AnnaLiberty:DescenteauxEnfers

Anna Liberty : Descente aux Enfers

Pour ceux qui l'ignoraient encore : les temps sont durs. Rien à voir avec le réchauffement climatique ou la hausse du prix de l'essence, ce qui vous attend est bien plus grave : une armée de porcs s'est lancée à la conquête du pays. Pour ne rien arranger votre dobermann s'est fait kidnapper par ces cochons. Il n'en faut pas moins à Anna Liberty pour prendre les armes et pour lutter contre cette invasion. Elle partira donc à la recherche de son chien en exterminant au passage tous les soldats qui veulent s'en prendre aux champs de tournesols. Les scénaristes du jeu n'en sont pas restés là en matière d'idées farfelues : lorsque vous aurez terrassé le chef des porcs, qui ressemble d'ailleurs furieusement à un clone d'Hitler, celui-ci vous avouera qu'il ne faisait que suivre les indications d'un vampire... Vous l'aurez compris, il ne s'agit pas de prendre l'histoire du jeu au sérieux. Un peu comme dans un Serious Sam, ce grand n'importe quoi n'est finalement qu'une excuse pour vous faire garder le sourire le temps de massacrer tous vos ennemis.
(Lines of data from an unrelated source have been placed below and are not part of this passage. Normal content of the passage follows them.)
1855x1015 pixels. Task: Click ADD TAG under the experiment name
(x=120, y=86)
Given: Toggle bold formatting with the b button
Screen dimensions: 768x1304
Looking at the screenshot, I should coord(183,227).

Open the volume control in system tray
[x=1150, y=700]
Test Anna Liberty : Descente aux Enfers PC - Screenshot 1Heureusement vos ennemis laissent parfois des munitions derrière eux.
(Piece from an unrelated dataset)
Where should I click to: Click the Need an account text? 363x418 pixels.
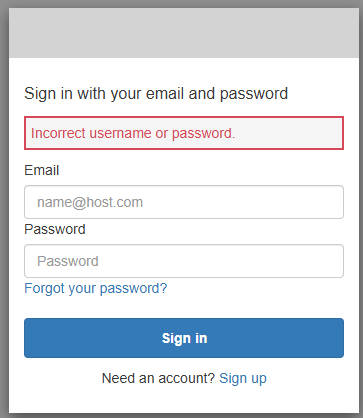click(158, 378)
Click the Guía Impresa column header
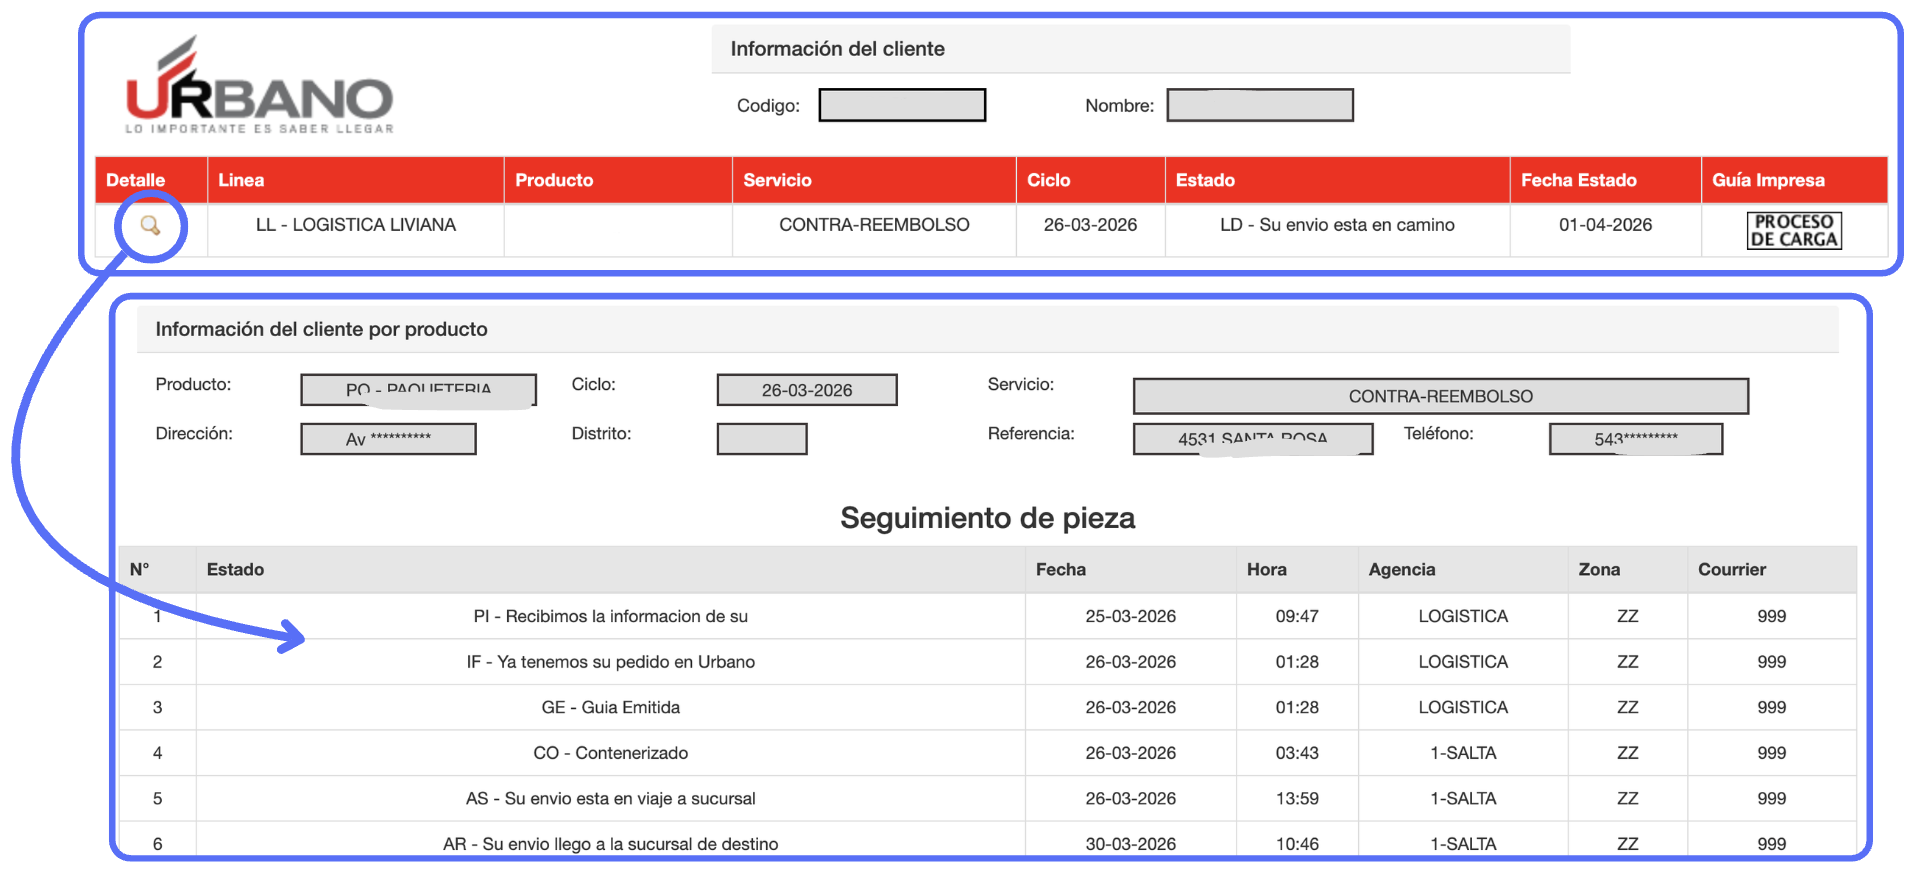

L'univers du jeu a tout de même de quoi laisser songeur : on se demande d'où peut bien sortir cette jeune chanteuse habillée comme un personnage de Matrix qui se bat contre une horde de cochons en uniforme. Le titre original nous apporte un début de réponse : Gluk'Oza : Action ! A moins que vous ne passiez vos vacances sur les plages de Crimée, vous ignorez sans doute que Gluk'Oza est une chanteuse de variété russe très célèbre. Pourtant vous avez peut-être déjà entendu au moins l'une de ses chansons puisqu'elle est présente sur la tracklist de GTA IV, sur la station de radio Vladivostok FM pour être précis. Dans ses clips, la chanteuse est souvent représentée de la même manière que dans le jeu, on la retrouve d'ailleurs en train de lutter contre les mêmes porcs et les mêmes vampires. Du coup on ne s'étonnera pas que le jeu ait une forte identité musicale. On n'est pas obligé d'apprécier ce mélange de sons électroniques et de notes de guitare toutes droit sorties de la bande-son de Pulp Fiction, mais il faut reconnaître que la musique donne du rythme à ce jeu d'action.

Test Anna Liberty : Descente aux Enfers PC - Screenshot 2Les décors ne sont pas toujours de très bon goût.
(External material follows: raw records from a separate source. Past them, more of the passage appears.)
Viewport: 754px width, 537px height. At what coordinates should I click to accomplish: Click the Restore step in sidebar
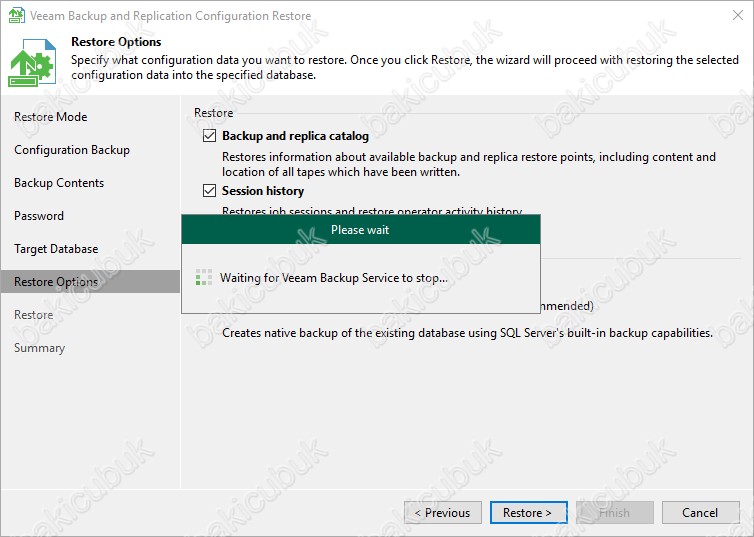33,315
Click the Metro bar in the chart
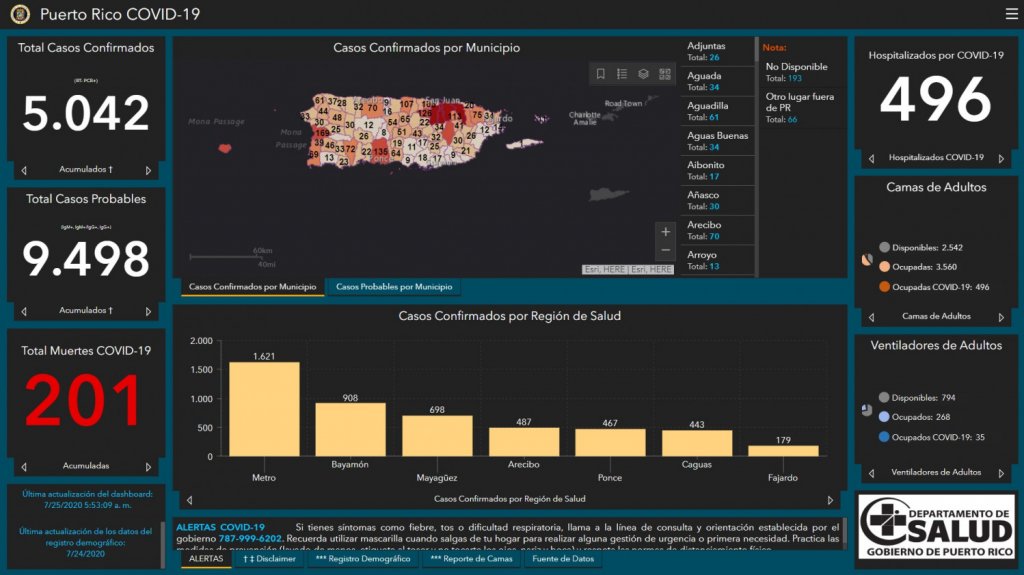The image size is (1024, 575). [x=264, y=408]
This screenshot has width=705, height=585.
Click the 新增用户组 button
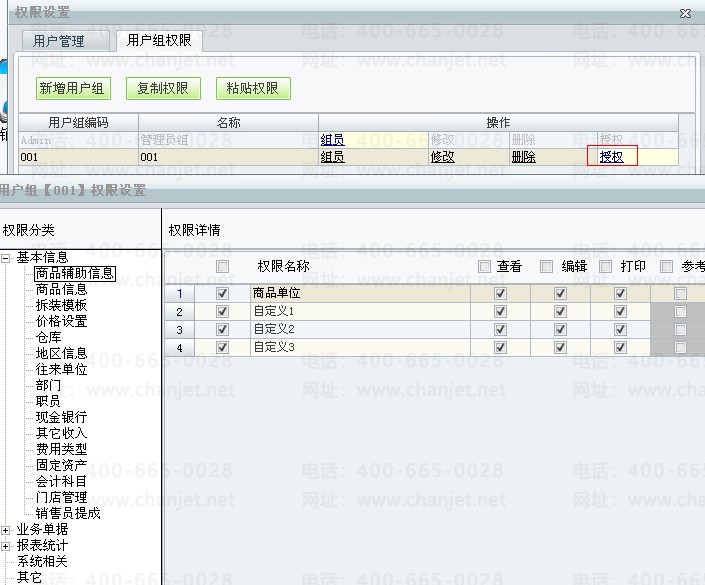[x=71, y=88]
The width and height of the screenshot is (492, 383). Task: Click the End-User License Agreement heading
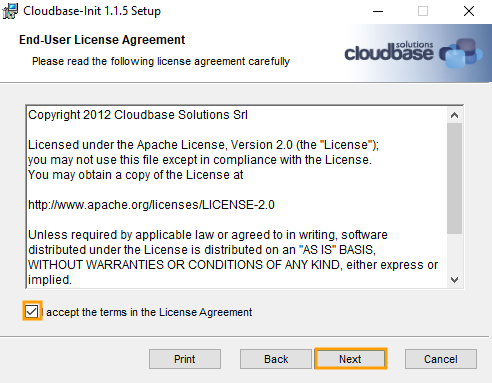(102, 40)
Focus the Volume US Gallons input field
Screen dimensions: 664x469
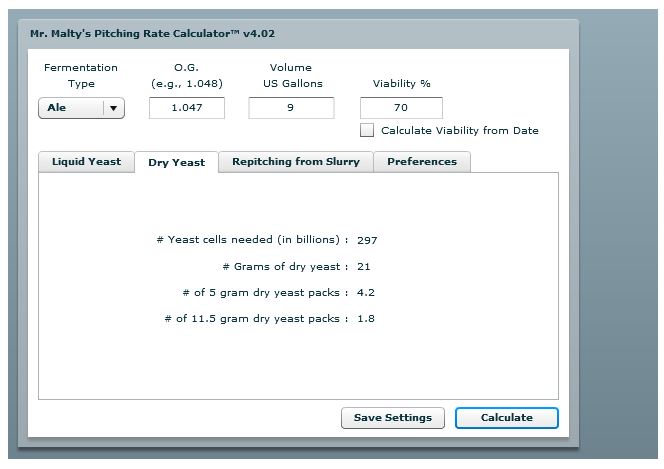point(291,108)
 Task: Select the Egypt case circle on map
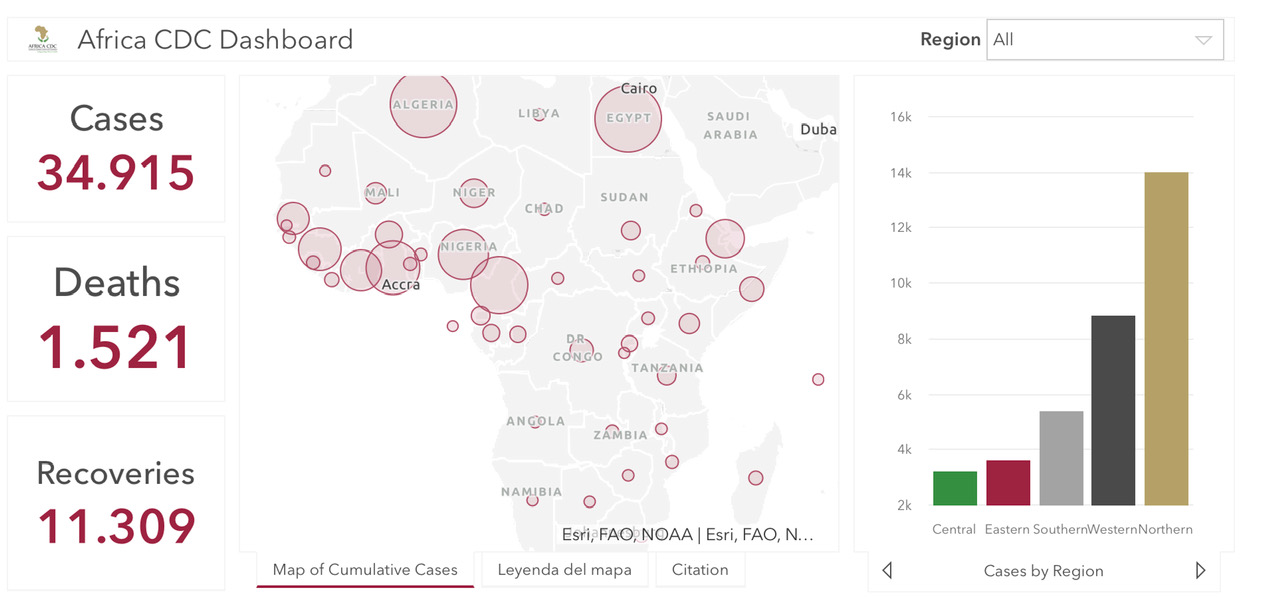(x=629, y=118)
D'ailleurs heureusement que l'humour et la musique sont là pour donner du rythme à des phases d'action qui se révèlent très vite répétitives. Le gameplay adopté est celui d'un jeu orienté arcade avec des environnements ouverts, une vue aérienne et une ribambelle d'ennemis. L'intérêt de ce type de jeu est généralement à chercher du côté d'une jouabilité nerveuse qui vous permet de faire face à des hordes de plus en plus nombreuses. Malheureusement vous ne retrouverez pas cette frénésie dans Anna Liberty : les armes sont d'une précision discutable et mettent un temps fou à se recharger. Dès lors vous êtes condamné à passer votre temps à fuir pour éviter une confrontation trop directe avec les groupes d'ennemis. Le jeu déçoit aussi par sa durée de vie puisqu'il ne vous faudra pas plus de 4 heures pour en faire le tour. Finalement ce sont les graphismes qui sauvent la mise du jeu. Si l'on fait abstraction des immondes cut-scenes qui s'intercalent entre les niveaux, il faut bien avouer que la beauté des environnements est plutôt surprenante pour un jeu développé par un obscur studio russe. Ceux-ci ont en réalité adapté le moteur d'un autre de leur titre, Warfare. Si Anna Liberty est loin d'être le jeu du siècle, il aura donc au moins eu le mérite de nous présenter le travail de la Game Factory, un studio russe qui nous réserve peut-être d'autres surprises.